Lysozyme, a naturally occurring antimicrobial enzyme, has been identified as a possible antibiotic alternative for use in the pig industry by scientists in the United States.
The research was carried out by an Agricultural Research Service team headed up by Dr William Oliver, who began investigating lysozyme in 2010. In a recently published trial conducted at the Clay Centre in Nebraska, he compared the growth rates and weight gains of two groups of 600 piglets placed on one of three diet regimes: a standard diet of maize/soybean meal and specialty protein, a second regime of the same with lysozyme added, and a third option containing the antibiotics chlortetracycline and tiamulin hydrogen fumarate, rather than the lysozyme.
The groups were also kept in weaning pens that had either been disinfected or left uncleaned since the last group of animals had occupied them. The latter was done to stimulate chronic, or long-term, immune activity.

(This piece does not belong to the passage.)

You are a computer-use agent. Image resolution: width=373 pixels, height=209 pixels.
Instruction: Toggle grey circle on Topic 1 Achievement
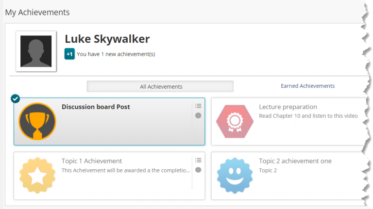click(198, 170)
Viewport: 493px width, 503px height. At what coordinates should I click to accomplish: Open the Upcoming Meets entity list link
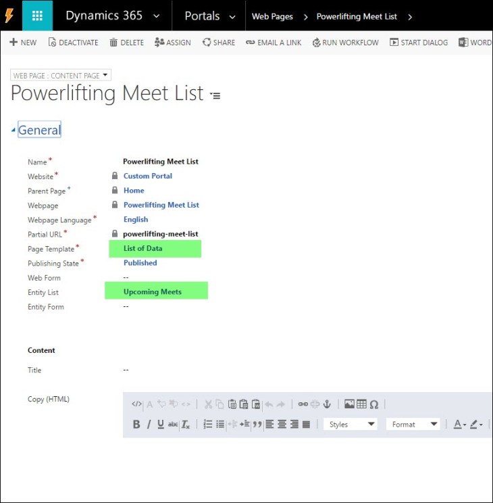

The results showed that piglets on lysozyme - or antibiotics-treated feeds grew approximately 12 percent faster than untreated pigs — even in uncleaned pens. This suggests that the treatments successfully ameliorated the effects of indirect immune challenge in the animals.
The results of this work mirror those obtained by Professor Chris Hill at the University of Cork, who has been assessing possible antibiotic alternatives for the pig industry.
His trial work showed that feeding animals a probotic containing five strains of lactobacillus helped ward off the impact of infection when subsequently challenged with diarrhoea causing Salmonella bacteria.
“Animals treated with probiotic showed reduced incidence, severity, and duration of diarrhoea,” said Hill. “These animals also gained weight at a greater rate than control pigs. Our work has confirmed that we can drastically reduce the usage of antibiotics within livestock production systems. And that’s good news for both animals and consumers.”